### Consigne
Extrayez mot pour mot, dans le récit du marathon de Madrid ci-dessous, tout ce qui va de « Nous craignions la » jusqu'à « son premier marathon. », bornes comprises.

Certains d’entre vous ont donné, “pariant” sur moi, et sur mon temps au Marathon de Madrid. Je me devais donc de vous donner le compte-rendu de ma course de dimanche dernier, dont je me remets bien (malgré 20 heures de cours en 3 jours…)

Nous craignions la pluie, c’est sous un grand soleil que nous sommes partis : parmi les 15 coureurs, la plupart avait pris position vers le devant du peloton, et je m’étais collé à Jorge, mon partenaire de course, comme une bernacle à son rocher : c’est lui qui m’avait encouragé sur Paris-Versailles il y a quelques années, et dimanche, c’était son premier marathon.

### Données enregistrées
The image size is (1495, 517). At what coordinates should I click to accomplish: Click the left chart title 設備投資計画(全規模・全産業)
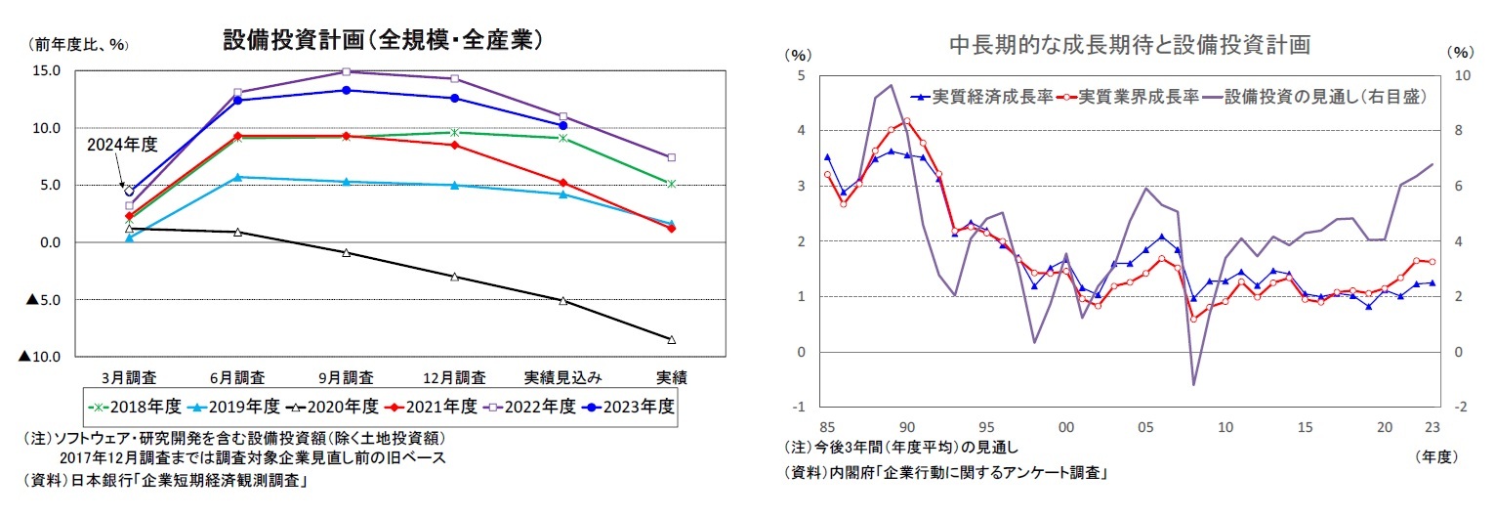coord(383,40)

### Solution détaillée
Nous craignions la pluie, c’est sous un grand soleil que nous sommes partis : parmi les 15 coureurs, la plupart avait pris position vers le devant du peloton, et je m’étais collé à Jorge, mon partenaire de course, comme une bernacle à son rocher : c’est lui qui m’avait encouragé sur Paris-Versailles il y a quelques années, et dimanche, c’était son premier marathon.